Une baisse inédite depuis 1989 pour protéger le panier alimentaire
Le Japon a choisi de répondre à la flambée du coût de la vie en abaissant de manière exceptionnelle la taxe sur les produits alimentaires : le taux actuellement réduit de 8 % passera à 1 % à partir d'avril prochain, et ce pour une durée de deux ans. Présentée par la Première ministre Sanae Takaichi comme une mesure destinée à soutenir le pouvoir d'achat, cette décision marque une rupture — le pays n'avait pas revu ce taux depuis l'instauration de la taxe sur la consommation en 1989.
Concrètement, pour un foyer japonais, la facture de produits courants (alimentaire et boissons non-alcoolisées) sera allégée de plusieurs dizaines d'euros par mois selon les profils de consommation : la réduction de 7 points de taxe s'appliquera à l'ensemble des achats couverts par le taux réduit, ce qui se traduira par des économies immédiates en caisse.
Un coût budgétaire lourd, des recettes en forte baisse
Cette baisse a un coût estimé considérable : la presse japonaise évoque une perte de recettes d'environ 10 000 milliards de yens, soit près de 61 milliards de dollars. Le gouvernement assure vouloir compenser ce manque à gagner sans recourir à des émissions d'obligations spécifiques, en ajustant d'autres niches fiscales et programmes d'aide.
- Durée : 2 ans (2027-2029).
- Taux : passage de 8 % à 1 % sur les produits alimentaires et boissons.
- Coût estimé : ≈ 10 000 milliards de yens (≈ 61 milliards USD).
Entre soulagement immédiat et risque pour la soutenabilité
La manœuvre répond à une urgence politique et sociale : face à l'inflation, à un yen affaibli qui renchérit les importations, et à une hausse des prix alimentaires accentuée par les tensions géopolitiques, le gouvernement cherche à alléger le porte-monnaie des ménages rapidement. Mais l'opération soulève des questions structurelles. Le Japon affiche une dette publique supérieure à deux fois son PIB, l'une des plus élevées parmi les économies avancées : une baisse durable des recettes fiscales complique la gestion de cette trajectoire d'endettement.
Quel équilibre budgétaire pour compenser la perte ?
Selon le gouvernement, la perte de recettes devra être absorbée par des révisions d'autres avantages fiscaux et par un réexamen de certains dispositifs d'aides. Les milieux économiques mettent en garde contre une politique perçue comme trop dépensière, qui pourrait fragiliser la confiance des marchés si les contreparties budgétaires ne sont pas crédibles.
Enjeux politiques : une promesse de campagne tenue
Cette mesure répond aussi à un engagement électoral de Sanae Takaichi, qui avait fait de l'allègement de la fiscalité sur les denrées alimentaires un axe central de sa campagne pour la Chambre basse. À court terme, la diminution du taux devrait être populaire auprès des ménages. À moyen terme, le succès dépendra de la capacité de l'exécutif à présenter des solutions claires pour compenser le manque à gagner sans fragiliser les comptes publics.
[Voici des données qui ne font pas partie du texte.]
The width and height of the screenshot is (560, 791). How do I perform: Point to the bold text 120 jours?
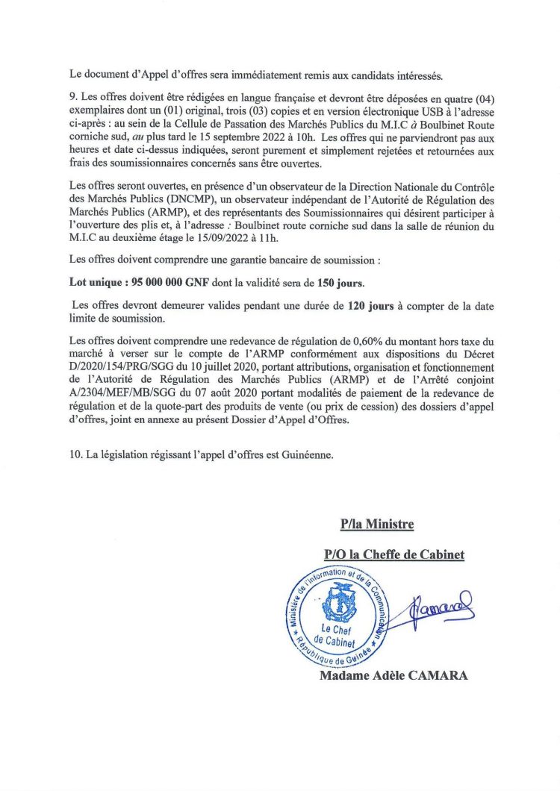click(371, 307)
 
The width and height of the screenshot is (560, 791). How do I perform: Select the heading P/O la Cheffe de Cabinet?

Conséquences pour les marchés et les ménages
Dans l'immédiat, les consommateurs japonais verront leur pouvoir d'achat amélioré — une économie directe en caisse. Pour les marchés, l'inquiétude portera sur la trajectoire des finances publiques et sur la crédibilité des mesures compensatoires annoncées par Tokyo. La trajectoire du yen et le contexte géopolitique continueront d'influer sur le coût des importations alimentaires, limitant potentiellement l'effet réel sur l'inflation.
| Élément | Valeur |
|---|---|
| Taux actuel (réduit) | 8 % |
| Nouveau taux prévu | 1 % |
| Durée | 2 ans |
| Coût estimé | 10 000 milliards de yens (~61 milliards $) |
Au final, la mesure japonaise illustre la tension entre réponses rapides au pouvoir d'achat et impératifs de soutenabilité budgétaire. Pour les ménages, l'effet sera concret et immédiat ; pour l'État, il faudra des choix difficiles pour compenser la perte de recettes sans compromettre la confiance des investisseurs.